BEGIN Source data

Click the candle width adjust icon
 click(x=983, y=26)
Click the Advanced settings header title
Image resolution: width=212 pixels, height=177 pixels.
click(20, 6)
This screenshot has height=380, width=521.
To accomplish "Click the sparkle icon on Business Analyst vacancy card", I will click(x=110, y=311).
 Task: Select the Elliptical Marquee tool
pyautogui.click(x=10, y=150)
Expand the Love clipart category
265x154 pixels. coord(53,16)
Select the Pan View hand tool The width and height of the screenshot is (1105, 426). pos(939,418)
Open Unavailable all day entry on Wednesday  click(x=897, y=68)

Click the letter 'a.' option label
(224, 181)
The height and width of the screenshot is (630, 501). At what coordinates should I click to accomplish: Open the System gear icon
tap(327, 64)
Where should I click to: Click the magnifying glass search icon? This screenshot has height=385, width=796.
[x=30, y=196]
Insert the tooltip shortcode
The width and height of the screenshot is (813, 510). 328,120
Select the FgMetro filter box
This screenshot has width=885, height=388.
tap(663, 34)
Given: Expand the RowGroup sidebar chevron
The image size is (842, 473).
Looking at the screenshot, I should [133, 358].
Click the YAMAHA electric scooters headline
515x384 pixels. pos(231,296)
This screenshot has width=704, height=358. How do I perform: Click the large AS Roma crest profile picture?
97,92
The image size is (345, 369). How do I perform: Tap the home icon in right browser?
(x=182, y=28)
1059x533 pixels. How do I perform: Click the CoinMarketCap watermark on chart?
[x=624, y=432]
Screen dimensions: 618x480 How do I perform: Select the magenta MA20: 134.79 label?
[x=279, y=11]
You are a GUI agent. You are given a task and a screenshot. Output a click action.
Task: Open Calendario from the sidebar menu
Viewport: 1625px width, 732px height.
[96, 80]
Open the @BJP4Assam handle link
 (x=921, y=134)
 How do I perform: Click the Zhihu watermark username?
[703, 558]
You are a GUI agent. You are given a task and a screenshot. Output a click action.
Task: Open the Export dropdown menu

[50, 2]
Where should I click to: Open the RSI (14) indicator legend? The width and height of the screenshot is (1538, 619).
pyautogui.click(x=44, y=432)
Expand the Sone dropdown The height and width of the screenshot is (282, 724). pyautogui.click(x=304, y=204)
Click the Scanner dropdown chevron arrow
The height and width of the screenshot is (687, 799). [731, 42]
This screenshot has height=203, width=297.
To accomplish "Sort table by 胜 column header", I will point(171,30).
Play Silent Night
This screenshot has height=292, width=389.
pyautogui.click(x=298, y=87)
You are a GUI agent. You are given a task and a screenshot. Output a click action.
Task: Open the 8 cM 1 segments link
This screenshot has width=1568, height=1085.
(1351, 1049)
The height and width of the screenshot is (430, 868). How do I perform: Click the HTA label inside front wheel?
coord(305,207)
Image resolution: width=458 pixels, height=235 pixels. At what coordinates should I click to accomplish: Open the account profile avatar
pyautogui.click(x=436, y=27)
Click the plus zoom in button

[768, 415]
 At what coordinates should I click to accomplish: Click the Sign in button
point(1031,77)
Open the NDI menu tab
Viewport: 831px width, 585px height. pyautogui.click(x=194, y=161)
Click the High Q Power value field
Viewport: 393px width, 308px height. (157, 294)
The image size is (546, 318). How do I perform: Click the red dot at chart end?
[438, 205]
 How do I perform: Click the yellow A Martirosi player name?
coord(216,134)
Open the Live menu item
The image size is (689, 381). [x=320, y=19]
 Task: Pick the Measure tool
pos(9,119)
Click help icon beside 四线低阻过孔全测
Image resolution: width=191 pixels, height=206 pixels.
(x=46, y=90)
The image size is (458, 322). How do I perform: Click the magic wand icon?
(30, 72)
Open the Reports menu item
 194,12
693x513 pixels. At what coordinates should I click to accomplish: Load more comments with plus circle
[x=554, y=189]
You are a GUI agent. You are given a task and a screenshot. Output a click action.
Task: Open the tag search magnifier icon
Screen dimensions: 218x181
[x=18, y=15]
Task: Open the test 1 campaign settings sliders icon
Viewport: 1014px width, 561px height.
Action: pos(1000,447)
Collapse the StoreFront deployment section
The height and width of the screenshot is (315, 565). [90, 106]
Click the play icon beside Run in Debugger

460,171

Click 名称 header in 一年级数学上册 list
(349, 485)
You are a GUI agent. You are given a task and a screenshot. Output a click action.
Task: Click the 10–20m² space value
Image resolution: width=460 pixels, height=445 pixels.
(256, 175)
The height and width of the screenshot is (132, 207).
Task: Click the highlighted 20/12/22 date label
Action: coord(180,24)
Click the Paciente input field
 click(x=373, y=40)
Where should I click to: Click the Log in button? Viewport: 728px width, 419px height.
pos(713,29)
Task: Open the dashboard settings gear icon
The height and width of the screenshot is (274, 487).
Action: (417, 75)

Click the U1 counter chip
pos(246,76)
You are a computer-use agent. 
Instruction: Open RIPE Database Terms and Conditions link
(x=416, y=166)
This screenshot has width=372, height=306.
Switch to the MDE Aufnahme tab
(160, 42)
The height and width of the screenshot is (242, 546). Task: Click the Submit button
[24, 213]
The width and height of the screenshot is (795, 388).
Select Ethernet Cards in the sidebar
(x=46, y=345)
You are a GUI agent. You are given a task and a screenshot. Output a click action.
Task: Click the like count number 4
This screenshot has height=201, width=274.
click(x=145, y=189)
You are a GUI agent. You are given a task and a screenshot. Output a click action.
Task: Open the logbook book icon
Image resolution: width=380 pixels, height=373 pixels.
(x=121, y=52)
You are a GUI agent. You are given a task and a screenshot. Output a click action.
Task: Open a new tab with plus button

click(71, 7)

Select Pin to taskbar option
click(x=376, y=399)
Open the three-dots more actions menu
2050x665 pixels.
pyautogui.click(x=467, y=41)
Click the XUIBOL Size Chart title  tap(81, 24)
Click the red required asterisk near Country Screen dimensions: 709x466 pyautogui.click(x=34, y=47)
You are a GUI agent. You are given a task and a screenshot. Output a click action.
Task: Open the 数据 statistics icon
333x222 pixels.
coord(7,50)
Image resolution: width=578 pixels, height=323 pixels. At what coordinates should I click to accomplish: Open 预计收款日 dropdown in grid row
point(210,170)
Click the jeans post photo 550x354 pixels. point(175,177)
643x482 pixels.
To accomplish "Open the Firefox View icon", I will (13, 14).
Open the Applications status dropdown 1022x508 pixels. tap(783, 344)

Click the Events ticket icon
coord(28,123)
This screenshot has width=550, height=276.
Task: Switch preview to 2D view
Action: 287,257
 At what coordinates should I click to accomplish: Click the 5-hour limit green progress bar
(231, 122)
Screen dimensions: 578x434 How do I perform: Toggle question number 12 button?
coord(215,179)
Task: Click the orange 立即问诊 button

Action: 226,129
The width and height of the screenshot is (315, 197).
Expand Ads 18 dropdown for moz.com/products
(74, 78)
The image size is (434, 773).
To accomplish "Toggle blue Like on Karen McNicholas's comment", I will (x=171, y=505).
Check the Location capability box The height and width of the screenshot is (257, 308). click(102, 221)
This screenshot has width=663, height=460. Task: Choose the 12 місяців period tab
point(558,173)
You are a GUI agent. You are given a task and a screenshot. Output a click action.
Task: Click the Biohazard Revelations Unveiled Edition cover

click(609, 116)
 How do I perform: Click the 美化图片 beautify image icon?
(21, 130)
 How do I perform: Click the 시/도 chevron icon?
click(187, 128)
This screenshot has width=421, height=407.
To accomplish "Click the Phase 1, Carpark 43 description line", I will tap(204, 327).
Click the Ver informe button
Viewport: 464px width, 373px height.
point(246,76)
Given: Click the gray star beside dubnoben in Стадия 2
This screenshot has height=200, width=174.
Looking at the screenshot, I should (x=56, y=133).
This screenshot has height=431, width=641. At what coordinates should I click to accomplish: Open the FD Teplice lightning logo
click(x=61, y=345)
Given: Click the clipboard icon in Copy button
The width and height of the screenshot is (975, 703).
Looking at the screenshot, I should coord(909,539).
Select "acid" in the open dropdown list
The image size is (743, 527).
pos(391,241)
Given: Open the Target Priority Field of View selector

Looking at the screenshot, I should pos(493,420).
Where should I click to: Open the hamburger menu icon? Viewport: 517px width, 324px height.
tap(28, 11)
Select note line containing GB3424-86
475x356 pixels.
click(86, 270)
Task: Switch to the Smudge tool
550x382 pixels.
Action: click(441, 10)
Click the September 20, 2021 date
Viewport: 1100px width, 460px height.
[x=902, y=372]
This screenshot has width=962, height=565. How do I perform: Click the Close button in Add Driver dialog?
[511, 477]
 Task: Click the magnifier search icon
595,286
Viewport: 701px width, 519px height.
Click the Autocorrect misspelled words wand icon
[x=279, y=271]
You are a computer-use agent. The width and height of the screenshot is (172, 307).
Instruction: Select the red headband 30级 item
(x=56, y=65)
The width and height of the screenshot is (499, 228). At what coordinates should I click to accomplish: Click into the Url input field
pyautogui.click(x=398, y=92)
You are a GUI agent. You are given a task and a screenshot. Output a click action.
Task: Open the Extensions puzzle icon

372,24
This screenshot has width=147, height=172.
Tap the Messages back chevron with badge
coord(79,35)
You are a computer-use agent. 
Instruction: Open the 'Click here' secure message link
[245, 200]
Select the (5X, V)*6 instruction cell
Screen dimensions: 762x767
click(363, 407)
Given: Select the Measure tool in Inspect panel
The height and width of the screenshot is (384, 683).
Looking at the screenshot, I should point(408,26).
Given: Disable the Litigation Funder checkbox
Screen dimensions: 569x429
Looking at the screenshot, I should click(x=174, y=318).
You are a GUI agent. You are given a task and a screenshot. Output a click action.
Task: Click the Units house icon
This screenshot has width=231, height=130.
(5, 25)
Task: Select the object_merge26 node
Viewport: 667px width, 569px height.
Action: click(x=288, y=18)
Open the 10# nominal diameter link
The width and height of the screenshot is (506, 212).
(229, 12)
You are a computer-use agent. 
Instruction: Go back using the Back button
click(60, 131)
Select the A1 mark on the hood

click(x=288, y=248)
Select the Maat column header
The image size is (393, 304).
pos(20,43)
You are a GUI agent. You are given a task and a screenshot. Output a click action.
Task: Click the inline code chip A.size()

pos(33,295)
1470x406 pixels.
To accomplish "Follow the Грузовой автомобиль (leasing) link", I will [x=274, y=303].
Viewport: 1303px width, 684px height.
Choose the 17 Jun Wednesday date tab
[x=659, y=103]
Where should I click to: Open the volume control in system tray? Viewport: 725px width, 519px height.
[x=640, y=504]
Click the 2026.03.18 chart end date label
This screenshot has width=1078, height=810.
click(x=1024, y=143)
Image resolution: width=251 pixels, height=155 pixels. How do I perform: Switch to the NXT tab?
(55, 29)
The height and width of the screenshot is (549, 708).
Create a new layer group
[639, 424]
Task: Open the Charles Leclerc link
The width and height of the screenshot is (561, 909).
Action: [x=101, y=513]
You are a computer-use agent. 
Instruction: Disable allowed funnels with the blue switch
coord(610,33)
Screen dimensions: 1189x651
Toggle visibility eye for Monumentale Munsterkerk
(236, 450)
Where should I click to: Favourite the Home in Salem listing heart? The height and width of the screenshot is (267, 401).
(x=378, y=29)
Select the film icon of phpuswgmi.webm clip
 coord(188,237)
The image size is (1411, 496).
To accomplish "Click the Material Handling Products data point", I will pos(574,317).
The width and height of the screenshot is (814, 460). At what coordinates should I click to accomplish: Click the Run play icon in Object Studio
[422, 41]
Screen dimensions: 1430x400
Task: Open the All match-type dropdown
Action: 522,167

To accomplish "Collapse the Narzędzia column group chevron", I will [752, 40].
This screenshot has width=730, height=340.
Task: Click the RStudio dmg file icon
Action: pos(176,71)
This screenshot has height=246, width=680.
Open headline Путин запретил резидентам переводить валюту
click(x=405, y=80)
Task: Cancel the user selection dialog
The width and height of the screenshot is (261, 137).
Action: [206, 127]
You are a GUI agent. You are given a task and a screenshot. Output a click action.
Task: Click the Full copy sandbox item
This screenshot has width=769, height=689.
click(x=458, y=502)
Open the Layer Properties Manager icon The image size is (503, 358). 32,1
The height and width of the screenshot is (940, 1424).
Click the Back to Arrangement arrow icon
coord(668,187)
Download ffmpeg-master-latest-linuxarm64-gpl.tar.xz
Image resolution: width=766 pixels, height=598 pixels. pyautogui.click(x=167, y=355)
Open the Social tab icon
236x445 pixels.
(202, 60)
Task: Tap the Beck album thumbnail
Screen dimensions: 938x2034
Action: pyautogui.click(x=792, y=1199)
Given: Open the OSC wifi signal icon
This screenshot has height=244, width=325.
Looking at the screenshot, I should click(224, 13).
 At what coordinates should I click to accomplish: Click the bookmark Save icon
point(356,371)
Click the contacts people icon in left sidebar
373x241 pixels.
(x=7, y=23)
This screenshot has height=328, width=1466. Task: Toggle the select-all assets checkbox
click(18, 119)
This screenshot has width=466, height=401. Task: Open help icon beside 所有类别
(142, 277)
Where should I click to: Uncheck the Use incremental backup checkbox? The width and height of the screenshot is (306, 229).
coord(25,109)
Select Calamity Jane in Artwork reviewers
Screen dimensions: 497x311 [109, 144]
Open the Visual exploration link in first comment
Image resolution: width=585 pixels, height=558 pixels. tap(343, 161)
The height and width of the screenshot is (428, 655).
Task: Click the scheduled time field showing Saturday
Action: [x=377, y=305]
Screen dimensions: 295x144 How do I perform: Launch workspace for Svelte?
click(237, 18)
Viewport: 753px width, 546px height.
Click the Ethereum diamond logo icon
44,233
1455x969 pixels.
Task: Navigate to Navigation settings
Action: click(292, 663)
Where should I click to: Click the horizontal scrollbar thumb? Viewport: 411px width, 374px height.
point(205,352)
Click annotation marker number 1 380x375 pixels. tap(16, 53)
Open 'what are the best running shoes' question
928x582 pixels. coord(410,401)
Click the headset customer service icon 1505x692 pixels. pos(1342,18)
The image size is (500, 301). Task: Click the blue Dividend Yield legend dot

END Source data

## What is required
Retype exactly, and only, the lines from the line holding "Screen dimensions: 295x144" through the last line of the data; both of those lines count.

## Response
Screen dimensions: 295x144 How do I perform: Launch workspace for Svelte?
click(237, 18)
Viewport: 753px width, 546px height.
Click the Ethereum diamond logo icon
44,233
1455x969 pixels.
Task: Navigate to Navigation settings
Action: click(292, 663)
Where should I click to: Click the horizontal scrollbar thumb? Viewport: 411px width, 374px height.
point(205,352)
Click annotation marker number 1 380x375 pixels. tap(16, 53)
Open 'what are the best running shoes' question
928x582 pixels. coord(410,401)
Click the headset customer service icon 1505x692 pixels. pos(1342,18)
The image size is (500, 301). Task: Click the blue Dividend Yield legend dot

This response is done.